Thin membranes, such as monolayer graphene of monoatomic thickness, are bound to exhibit lateral buckling under uniaxial tensile loading that impairs its mechanical behaviour. In this work, we have developed an experimental device to subject 2D materials to controlled equibiaxial strain on supported beams that can be flexed up or down to subject the material to either compression or tension, respectively. Using strain gauges in tandem with Raman spectroscopy measurements, we monitor the G and 2D phonon properties of graphene under biaxial strain and thus extract important information about the uptake of stress under these conditions. The experimental shift over strain for the G and 2D Raman peaks were found to be in the range of 62.3 ± 5 cm(-1)/%, and 148.2 ± 6 cm(-1)/%, respectively, for monolayer but also bilayer graphenes. The corresponding Grüneisen parameters for the G and 2D peaks were found to be between 1.97 ± 0.15 and 2.86 ± 0.12, respectively. These values agree reasonably well with those obtained from small-strain bubble-type experiments. The results presented are also backed up by classical and ab initio molecular dynamics simulations and excellent agreement of Γ-E2g shifts with strains and the Grüneisen parameter was observed.

Stress transfer mechanisms at the submicron level for graphene/polymer systems.
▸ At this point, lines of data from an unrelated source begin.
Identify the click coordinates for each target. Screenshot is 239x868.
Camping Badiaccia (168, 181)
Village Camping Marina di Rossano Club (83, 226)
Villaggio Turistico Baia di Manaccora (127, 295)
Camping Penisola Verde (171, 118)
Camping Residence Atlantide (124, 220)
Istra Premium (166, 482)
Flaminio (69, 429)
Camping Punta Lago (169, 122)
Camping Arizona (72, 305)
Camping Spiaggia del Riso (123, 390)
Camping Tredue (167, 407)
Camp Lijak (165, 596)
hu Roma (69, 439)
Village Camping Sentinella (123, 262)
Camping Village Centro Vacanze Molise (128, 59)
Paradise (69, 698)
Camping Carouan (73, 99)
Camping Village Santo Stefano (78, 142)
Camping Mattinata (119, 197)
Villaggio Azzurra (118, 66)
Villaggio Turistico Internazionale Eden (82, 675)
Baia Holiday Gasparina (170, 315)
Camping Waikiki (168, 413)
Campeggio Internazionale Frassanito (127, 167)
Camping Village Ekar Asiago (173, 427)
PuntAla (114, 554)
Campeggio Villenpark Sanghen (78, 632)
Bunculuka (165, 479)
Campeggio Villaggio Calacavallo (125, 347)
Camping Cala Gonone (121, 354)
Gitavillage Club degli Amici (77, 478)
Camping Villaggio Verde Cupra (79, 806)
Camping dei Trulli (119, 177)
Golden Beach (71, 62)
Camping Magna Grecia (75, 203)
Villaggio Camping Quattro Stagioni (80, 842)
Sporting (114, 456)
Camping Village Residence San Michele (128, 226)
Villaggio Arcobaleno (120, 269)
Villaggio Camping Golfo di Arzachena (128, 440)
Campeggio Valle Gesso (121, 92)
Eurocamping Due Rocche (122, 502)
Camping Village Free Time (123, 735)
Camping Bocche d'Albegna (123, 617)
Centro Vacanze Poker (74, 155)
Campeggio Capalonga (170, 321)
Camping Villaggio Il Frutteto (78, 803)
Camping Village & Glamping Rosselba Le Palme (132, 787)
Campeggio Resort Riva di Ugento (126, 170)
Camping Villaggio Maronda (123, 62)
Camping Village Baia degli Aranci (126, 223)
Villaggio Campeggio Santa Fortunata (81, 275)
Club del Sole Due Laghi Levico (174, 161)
The stress transfer mechanism from a polymer substrate to a nanoinclusion, such as a graphene flake, is of extreme interest for the production of effective nanocomposites. Previous work conducted mainly at the micron scale has shown that the intrinsic mechanism of stress transfer is shear at the interface. However, since the interfacial shear takes its maximum value at the very edge of the nanoinclusion it is of extreme interest to assess the effect of edge integrity upon axial stress transfer at the submicron scale. Here, we conduct a detailed Raman line mapping near the edges of a monolayer graphene flake that is simply supported onto an epoxy-based photoresist (SU8)/poly(methyl methacrylate) matrix at steps as small as 100 nm. We show for the first time that the distribution of axial strain (stress) along the flake deviates somewhat from the classical shear-lag prediction for a region of ∼ 2 µm from the edge. This behavior is mainly attributed to the presence of residual stresses, unintentional doping, and/or edge effects (deviation from the equilibrium values of bond lengths and angles, as well as different edge chiralities). By considering a simple balance of shear-to-normal stresses at the interface we are able to directly convert the strain (stress) gradient to values of interfacial shear stress for all the applied tensile levels without assuming classical shear-lag behavior. For large flakes a maximum value of interfacial shear stress of 0.4 MPa is obtained prior to flake slipping.
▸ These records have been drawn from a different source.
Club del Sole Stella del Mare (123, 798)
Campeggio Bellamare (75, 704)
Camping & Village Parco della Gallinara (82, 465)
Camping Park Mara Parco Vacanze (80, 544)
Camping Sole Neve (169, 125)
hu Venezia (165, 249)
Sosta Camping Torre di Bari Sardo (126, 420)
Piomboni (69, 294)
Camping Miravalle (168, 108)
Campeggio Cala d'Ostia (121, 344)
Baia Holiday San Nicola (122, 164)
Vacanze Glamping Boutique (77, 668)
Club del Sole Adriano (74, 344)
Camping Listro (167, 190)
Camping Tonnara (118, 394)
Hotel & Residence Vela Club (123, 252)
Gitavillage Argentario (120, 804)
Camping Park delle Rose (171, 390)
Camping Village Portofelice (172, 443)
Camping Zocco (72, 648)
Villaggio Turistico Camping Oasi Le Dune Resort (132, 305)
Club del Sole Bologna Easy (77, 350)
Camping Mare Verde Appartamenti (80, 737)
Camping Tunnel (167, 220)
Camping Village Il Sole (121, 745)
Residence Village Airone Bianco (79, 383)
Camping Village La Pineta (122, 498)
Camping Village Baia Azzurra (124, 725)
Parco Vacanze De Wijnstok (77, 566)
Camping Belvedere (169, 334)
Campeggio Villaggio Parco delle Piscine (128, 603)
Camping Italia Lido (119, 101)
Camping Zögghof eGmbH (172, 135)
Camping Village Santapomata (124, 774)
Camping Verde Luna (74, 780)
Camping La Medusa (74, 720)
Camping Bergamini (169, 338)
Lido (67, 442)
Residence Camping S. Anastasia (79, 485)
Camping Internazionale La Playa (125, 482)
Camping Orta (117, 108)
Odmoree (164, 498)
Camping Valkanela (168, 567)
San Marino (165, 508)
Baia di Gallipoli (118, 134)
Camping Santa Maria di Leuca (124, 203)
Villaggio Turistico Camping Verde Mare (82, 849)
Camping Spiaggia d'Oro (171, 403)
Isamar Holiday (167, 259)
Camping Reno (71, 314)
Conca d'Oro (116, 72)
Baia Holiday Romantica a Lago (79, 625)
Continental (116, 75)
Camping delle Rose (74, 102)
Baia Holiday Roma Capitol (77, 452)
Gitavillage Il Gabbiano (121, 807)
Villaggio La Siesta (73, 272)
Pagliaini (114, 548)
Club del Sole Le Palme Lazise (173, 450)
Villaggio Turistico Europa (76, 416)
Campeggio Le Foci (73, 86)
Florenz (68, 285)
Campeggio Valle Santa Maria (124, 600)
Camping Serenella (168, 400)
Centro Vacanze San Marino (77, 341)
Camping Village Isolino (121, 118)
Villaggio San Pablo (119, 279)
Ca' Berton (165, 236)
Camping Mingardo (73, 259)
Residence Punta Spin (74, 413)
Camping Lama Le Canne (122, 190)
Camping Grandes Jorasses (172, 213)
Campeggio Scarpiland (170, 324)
Failure processes in embedded monolayer graphene under axial compression.

Exfoliated monolayer graphene flakes were embedded in a polymer matrix and loaded under axial compression. By monitoring the shifts of the 2D Raman phonons of rectangular flakes of various sizes under load, the critical strain to failure was determined. Prior to loading care was taken for the examined area of the flake to be free of residual stresses. The critical strain values for first failure were found to be independent of flake size at a mean value of -0.60% corresponding to a yield stress up to -6 GPa. By combining Euler mechanics with a Winkler approach, we show that unlike buckling in air, the presence of the polymer constraint results in graphene buckling at a fixed value of strain with an estimated wrinkle wavelength of the order of 1-2 nm. These results were compared with DFT computations performed on analogue coronene/PMMA oligomers and a reasonable agreement was obtained.